Uno degli edifici storici più importanti e più rappresentativi di Agliana è senza dubbio Villa Baldi, alla Ferruccia. Più efficacemente di altri luoghi pubblici, dov’era evidente la simbologia e l’autorità dello Stato – o, perfino, della Chiesa – Villa Baldi è stata oggetto dello sguardo e dei pensieri di tantissimi abitanti di Agliana, quasi un punto fermo della vita di tutti i giorni, al pari della terra che si calpesta e dell’aria che si respira. Ci siamo quindi rivolti a Alessandro Baroncelli, un ferrucciano doc e un grande appassionato della storia del suo paese; ci siamo fatti raccontare che cosa è stata Villa Baldi e che cosa ne è rimasto oggi.

La vicenda strettamente fisica dell’edificio si riassume brevemente: siamo alla fine del settecento quando una prima costruzione viene eretta attorno ad un pozzo nei pressi del fiume Ombrone dalla famiglia Baldi; quasi un secolo dopo, nel 1860, il progetto viene esteso con l’edificio che attualmente domina il panorama. La proprietà resta dei Baldi fino alla pressoché totale estinzione della famiglia, all’altezza del secondo dopoguerra; a questo punto il tutto diviene parte del lascito in favore dell’ordine delle Serve di Maria, che proprio attorno al 1950, realizzeranno l’asilo intitolato a Mario Baldi. Proprietari saranno poi i Betti, i Magnolfi e infine i La Greca, intenzionati a ripristinarne l’aspetto ormai resosi irriconoscibile sotto i segni del tempo. Tuttavia l’architettura di gran lunga più persistente e diffusa, non è quella fatta dalle pietre e dai mattoni, ma quella delle persone che a queste mura sono rimaste legate – e non solo i legittimi proprietari, ma ancor di più gli estranei, che allo stesso tempo vi erano di casa.

La fase storica nella quale si colloca Villa Baldi è quella della mezzadria: una tipologia economica e produttiva per noi estremamente lontana eppure così essenziale non tanto alla prosperità, quanto all’esistenza stessa delle popolazioni di questi luoghi.
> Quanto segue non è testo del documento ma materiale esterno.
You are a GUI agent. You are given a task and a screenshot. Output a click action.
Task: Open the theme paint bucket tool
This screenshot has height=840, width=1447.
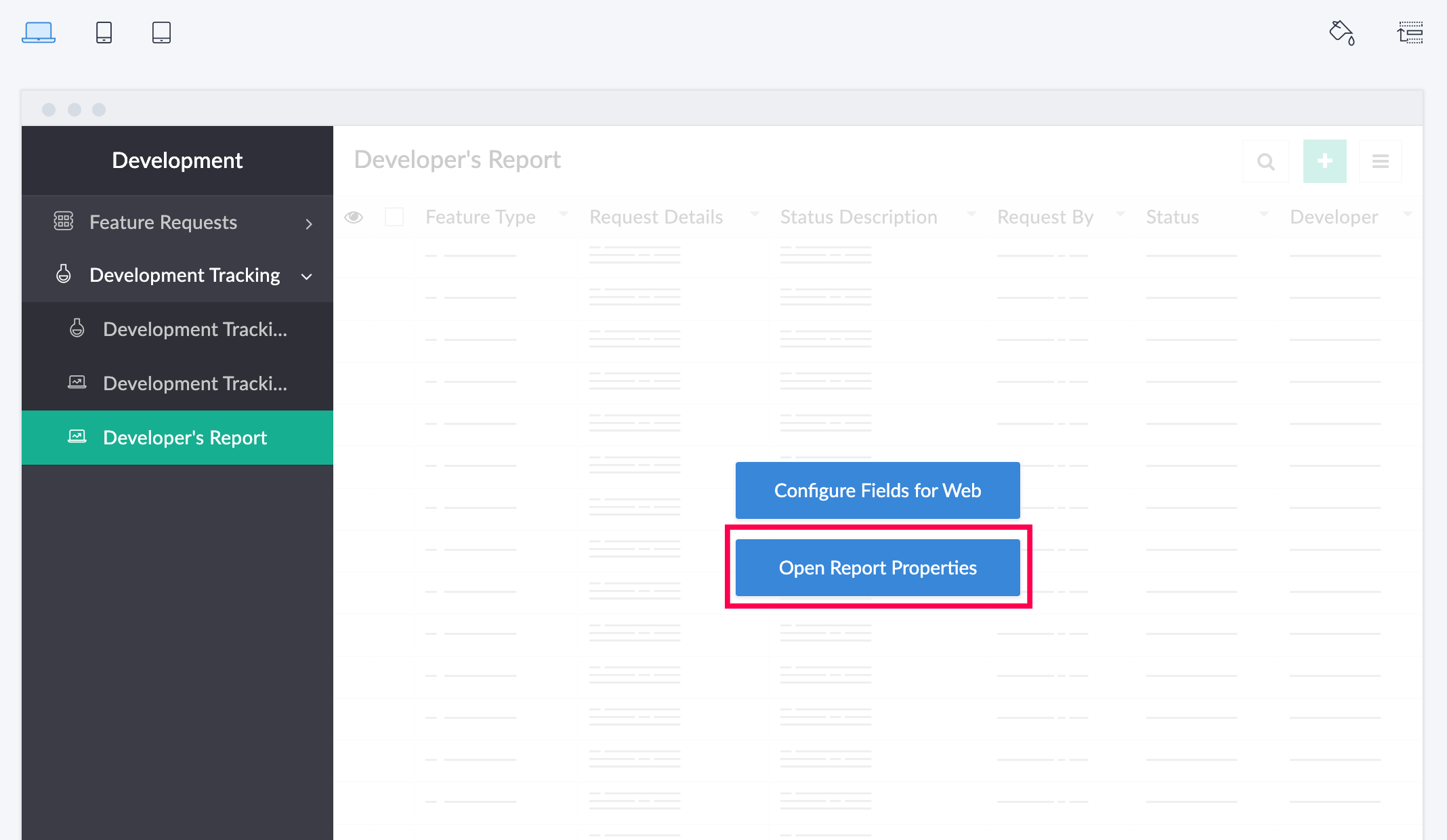click(x=1341, y=32)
Lavorare per un padrone, essere legati alle ricchezze di qualcuno significava in un certo senso partecipare di quella ricchezza, condividerne la buona sorte nelle lunghe giornate profittevoli, quando gli accidenti della stagione e le malattie del bestiame potevano segnare un’intera annata. Un modo di vivere basato sulla fatica delle azioni quotidiane e sui pensieri di una matematica strettamente funzionale a far quadrare il bilancio familiare, finisce inevitabilmente per trovare un proprio fulcro nel mondo reale – e la villa, nei pressi di un ponte su di un corso d’acqua, rivendica con forza una sua importanza, che dagli occhi resta nella mente, e col tempo nell’anima delle persone. L’edificio suggerisce ancora la moltitudine di gente che l’hanno frequentato, mentre le persone ancora in vita si ricordano esattamente di lui, e lo raccontano così come è stato. Col passare del tempo, però, il volto di quelle mura ha iniziato a mutare, a rendersi irriconoscibile, finendo col far apparire quei testimoni come persone che parlavano di tutt’altro, di un’altra casa, di un edificio che forse era stato, ma certo adesso non era più. Non era più il simbolo della volontà di esistere ad ogni costo e con tutte le forze, ma si era trasformata in un monumento all’abbandono, come una resa alla tempesta, quand’anche gli alberi cadono e le foglie volan via. 

Sembra quasi impossibile credere che nel 1901, proprio alla Ferruccia nascesse la prima Cassa rurale della provincia di Pistoia: gli ultimi tornanti della crisi in atto ci hanno insegnato a non guardare di buon occhio le banche e i prestiti di soldi, ma all’epoca l’azione di un prete di campagna, rese sopportabile una vita altrimenti inaccettabile. Questo prete – osteggiato e chiamato socialista, poiché l’epiteto di comunista ancora non l’avevano inventato – era il “piovano” della Ferruccia, don Orazio Ceccarelli.